Having played for Leeds United, Manchester City, and Liverpool—three clubs known in part for an enmity towards Manchester United—James Milner isn’t a player many United fans will have any fond feelings for.
While that anti-United career path might not have been planned out in advance, it’s one that suits him just fine. And it suits his father, too, who as a Leeds supporter Milner says raised him to dislike Manchester’s red side.
“It’s true,” Milner told FourFourTwo when asked about a story saying his father banned him wearing red growing up as it was the colour of United. “Leeds fans are brought up to dislike Manchester United, as rivals, so red wasn’t allowed.
“I didn’t have any red shirts or anything, and the first time I ever wore it was probably for England. He did joke when I signed for Liverpool that it was the first time he’d be happy to see me regularly in red.”
For a while, though, it didn’t seem certain Milner would be wearing red often or for long, as the year after he joined the club Brendan Rodgers was sacked and Jürgen Klopp arrived—and Milner’s minutes started to dry up.

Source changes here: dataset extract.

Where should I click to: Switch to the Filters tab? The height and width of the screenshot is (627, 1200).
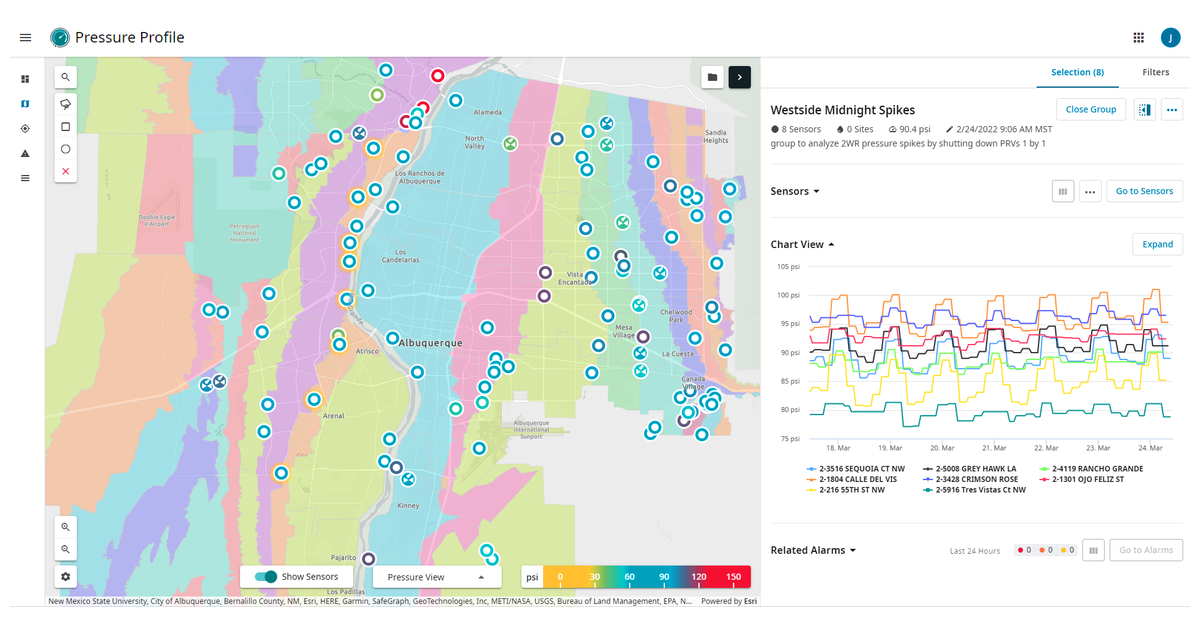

A bench role was followed by his reinvention as a left back—an experience Milner admits he didn’t love but was willing to undertake for the sake of the team—and questions of what the future held for the veteran.
After leading the Champions League in assists last season and kicking off 2018-19 as the first name on the teamsheet in midfield, though, nobody’s asking if Milner still has what it takes to play regularly for a top side targeting titles and trophies.
At some point, though, when the legs do start to go—something it’s easy to imagine is still years off for the 32-year-old when—Milner says he might take a crack at playing goalkeeper somewhere. Just to check it off the list.
“It’s the only one to tick off,” he joked. “I’ve done every outfield position! I’d definitely put my hand up. The only problem would be my height—other than that, I’d stick my head in where it hurts!”